■ EXERCISE TASK 1:
Answer these about the passage on a British central bank digital currency:
(a) What was the title of the House of Lords Economic Affairs Committee report?
(b) Which three things did the Committee recognize may shift its view in the future?
(c) Which body should continue preparations for some future retail CBDC?
■ EXERCISE TASK 2: Carry the passage on a British central bank digital currency forward from its final sentence.

The British Parliament’s House of Lords Economic Affairs Committee recently published its report on a British central bank digital currency (CBDC). The report, which was called “Central Bank Digital Currencies: A Solution in Search of Problem?”, broadly concludes that there is no “convincing case” for a British retail CBDC. Or, as I said in my evidence to the committee, “we do not have what you might call a burning platform”.

The fact that there is no burning platform, however, does not mean that we should ignore the topic. The Committee said that it recognised that consumer preferences, changing technology and “the choices of other countries” may shift their view in the future. Therefore, given that it will take forever to sort out the demands of the various stakeholders and investigate architectures and international developments, the Bank of England and Treasury Joint Taskforce should continue their preparations for some future retail CBDC.

This means that in practice we have time to think the issues through and to make sure that when we do have either a public CBDC and/or a variety of private digital currencies, as is frankly inevitable, they will work to the benefit of all stakeholders. And for a variety of reasons, that is more difficult to achieve that it might seem at first glance.

■ SUPPLIED INFORMATION:
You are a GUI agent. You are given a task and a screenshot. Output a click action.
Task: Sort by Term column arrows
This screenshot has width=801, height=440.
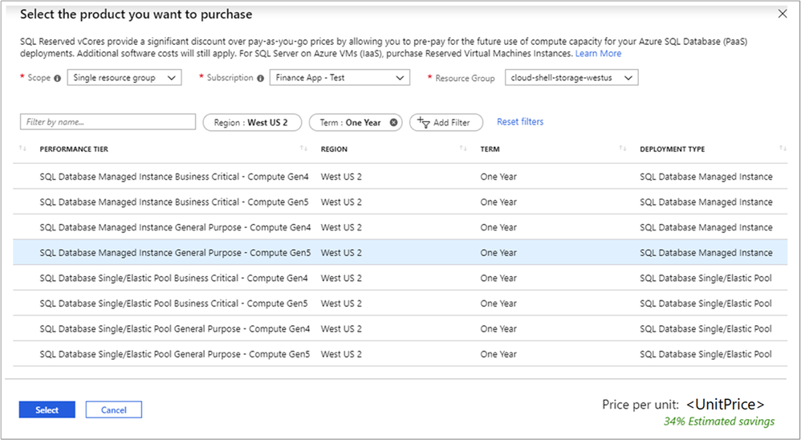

■ TASK OUTPUT 1:
(a) "Central Bank Digital Currencies: A Solution in Search of Problem?"
(b) Consumer preferences, changing technology, and "the choices of other countries."
(c) The Bank of England and Treasury Joint Taskforce.

■ TASK OUTPUT 2:
Retail CBDC

If we focus down on a retail CBDC, as the Committee did, there is one particular aspect of such an initiative that I think should propel us forward. I agree with the Committee that there is no immediate requirement, but I think that work should nevertheless press ahead with some urgency: not because of what consumers want or what other countries want, but because I think that the need for some sort of “Britcoin” is primarily to drive new products and services rather than to compete with debit cards or PayPal.

In my evidence to the Committee, I said that this was the best single reason for introducing a CBDC and I agree strongly with the Atlantic Council’s view that a CBDC could help level the playing field for new market entrants. In my view this is a central element of the calculation about when to introduce a UK CBDC and is much more important to UK plc than introducing a new way to pay in the supermarket.

I am thankfully not alone in this view. Professor Eswar Prasad, Senior Professor of Trade Policy and Professor of Economics at Cornell University, New York, told the Committee that the UK has an effective payments system and there is no strong consumer case for a British CBDC but he also commented that “one could still make the user case in terms of the CBDC catalysing additional innovation”.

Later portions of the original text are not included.